From Robert Darnton’s Google and the Future of Books in the New York Review of Books:
Google is not a guild, and it did not set out to create a monopoly. On the contrary, it has pursued a laudable goal: promoting access to information. But the class action character of the [Publishers vs Google] settlement makes Google invulnerable to competition. Most book authors and publishers who own US copyrights are automatically covered by the settlement. They can opt out of it; but whatever they do, no new digitizing enterprise can get off the ground without winning their assent one by one, a practical impossibility, or without becoming mired down in another class action suit. If approved by the court—a process that could take as much as two years—the settlement will give Google control over the digitizing of virtually all books covered by copyright in the United States.
This outcome was not anticipated at the outset. Looking back over the course of digitization from the 1990s, we now can see that we missed a great opportunity. Action by Congress and the Library of Congress or a grand alliance of research libraries supported by a coalition of foundations could have done the job at a feasible cost and designed it in a manner that would have put the public interest first. By spreading the cost in various ways—a rental based on the amount of use of a database or a budget line in the National Endowment for the Humanities or the Library of Congress—we could have provided authors and publishers with a legitimate income, while maintaining an open access repository or one in which access was based on reasonable fees.

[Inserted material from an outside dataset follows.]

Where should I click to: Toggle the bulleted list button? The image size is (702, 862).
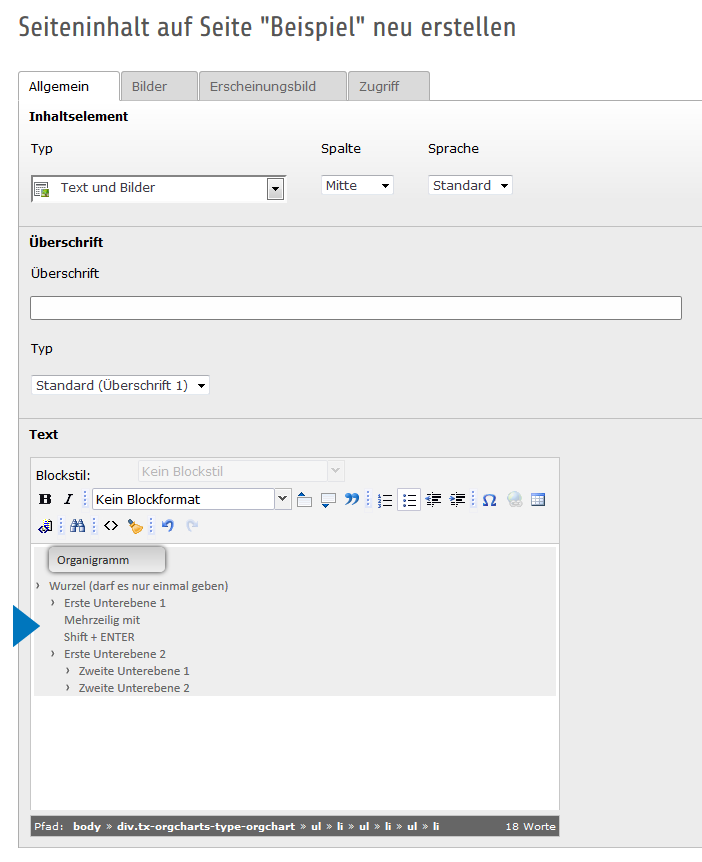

We could have created a National Digital Library—the twenty-first-century equivalent of the Library of Alexandria. It is too late now. Not only have we failed to realize that possibility, but, even worse, we are allowing a question of public policy—the control of access to information—to be determined by private lawsuit …
As an unintended consequence, Google will enjoy what can only be called a monopoly—a monopoly of a new kind, not of railroads or steel but of access to information.